Hi all,
For reference, I'm a relative newcomer to R and followed this tutorial to analyze my dataset of 2 conditions x 2 replicates in ballgown. I noticed that for many p values <<<0.5, the q values appeared disproportionately high (I did see that the OP of that tutorial posted the same question on BC several months ago, heh). When I went to inspect the output manually and ranking by q values, I found that all genes with an existing name (GENE1) had a duplicate that was just its accession (eg ChrN_00000). Normally just annoying, however: some fold changes are ever so slightly different (in the hundredths or thousandths place), which then impacts the p score, which then impacts the q score...
I'm not sure what I did to get this strange output, and I wonder if that might be impacting the q scores. Here's what happened, from creating the bg object:
bg = ballgown(samples=as.vector(sample_full_path),pData=pheno_data)

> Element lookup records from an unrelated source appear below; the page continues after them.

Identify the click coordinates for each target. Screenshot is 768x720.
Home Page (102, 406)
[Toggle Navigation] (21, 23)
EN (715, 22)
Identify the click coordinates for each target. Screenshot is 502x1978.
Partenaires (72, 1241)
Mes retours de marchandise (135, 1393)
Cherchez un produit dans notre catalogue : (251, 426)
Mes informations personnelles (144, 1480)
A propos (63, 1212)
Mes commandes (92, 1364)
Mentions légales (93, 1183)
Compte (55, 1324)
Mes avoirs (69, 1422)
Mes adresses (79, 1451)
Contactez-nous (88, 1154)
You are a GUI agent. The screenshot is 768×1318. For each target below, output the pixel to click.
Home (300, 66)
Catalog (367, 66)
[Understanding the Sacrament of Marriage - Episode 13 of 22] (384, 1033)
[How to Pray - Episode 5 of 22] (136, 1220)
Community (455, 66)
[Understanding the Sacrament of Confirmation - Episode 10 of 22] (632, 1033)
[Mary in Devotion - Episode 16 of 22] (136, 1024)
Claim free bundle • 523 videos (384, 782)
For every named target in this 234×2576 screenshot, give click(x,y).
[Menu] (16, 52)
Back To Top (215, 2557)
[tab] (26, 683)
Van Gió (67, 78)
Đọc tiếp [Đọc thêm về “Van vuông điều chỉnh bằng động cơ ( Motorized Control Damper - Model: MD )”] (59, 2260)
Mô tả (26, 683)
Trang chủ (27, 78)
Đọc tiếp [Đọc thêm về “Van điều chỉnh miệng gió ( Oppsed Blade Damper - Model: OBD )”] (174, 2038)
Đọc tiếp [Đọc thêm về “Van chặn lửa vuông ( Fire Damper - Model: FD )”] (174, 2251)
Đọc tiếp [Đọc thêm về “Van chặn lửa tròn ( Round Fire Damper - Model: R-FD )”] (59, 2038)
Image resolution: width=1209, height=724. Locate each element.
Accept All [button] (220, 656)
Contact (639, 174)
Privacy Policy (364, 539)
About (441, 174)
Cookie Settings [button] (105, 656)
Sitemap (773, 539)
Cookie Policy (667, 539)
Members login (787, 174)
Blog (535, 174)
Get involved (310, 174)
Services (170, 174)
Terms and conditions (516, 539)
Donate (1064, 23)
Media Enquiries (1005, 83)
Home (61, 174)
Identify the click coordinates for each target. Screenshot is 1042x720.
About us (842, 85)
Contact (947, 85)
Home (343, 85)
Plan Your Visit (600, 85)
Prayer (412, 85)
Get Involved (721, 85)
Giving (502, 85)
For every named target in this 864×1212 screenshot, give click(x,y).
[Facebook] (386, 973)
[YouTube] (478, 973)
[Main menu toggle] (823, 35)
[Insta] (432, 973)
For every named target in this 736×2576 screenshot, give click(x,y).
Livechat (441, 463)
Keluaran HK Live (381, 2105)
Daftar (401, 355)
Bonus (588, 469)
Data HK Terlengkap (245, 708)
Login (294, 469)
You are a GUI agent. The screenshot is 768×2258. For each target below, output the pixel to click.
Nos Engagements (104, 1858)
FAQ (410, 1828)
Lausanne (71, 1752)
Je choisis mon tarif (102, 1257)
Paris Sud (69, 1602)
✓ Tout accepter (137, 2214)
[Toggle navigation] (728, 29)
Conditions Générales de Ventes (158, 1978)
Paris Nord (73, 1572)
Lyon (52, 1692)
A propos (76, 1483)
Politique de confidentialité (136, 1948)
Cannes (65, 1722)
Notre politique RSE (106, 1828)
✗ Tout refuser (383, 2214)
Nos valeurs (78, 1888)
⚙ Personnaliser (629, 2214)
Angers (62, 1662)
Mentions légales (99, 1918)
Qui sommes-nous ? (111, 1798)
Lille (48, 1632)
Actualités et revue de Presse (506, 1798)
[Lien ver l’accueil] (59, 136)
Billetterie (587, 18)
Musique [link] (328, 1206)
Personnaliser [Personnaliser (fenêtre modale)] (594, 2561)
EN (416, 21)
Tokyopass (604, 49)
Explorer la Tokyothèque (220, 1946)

bg_filt = subset(bg,"rowVars(texpr(bg)) >1",genomesubset=TRUE)
results_genes = stattest(bg_filt, feature="gene", covariate="condition", getFC=TRUE, meas="FPKM")
results_genes2 = merge(results_genes,bg_gene_names,by.x=c("id"),by.y=c("gene_id"))
followed by export as a tab-delimited text file. I was wondering if anybody has any insight? Thank you for your help!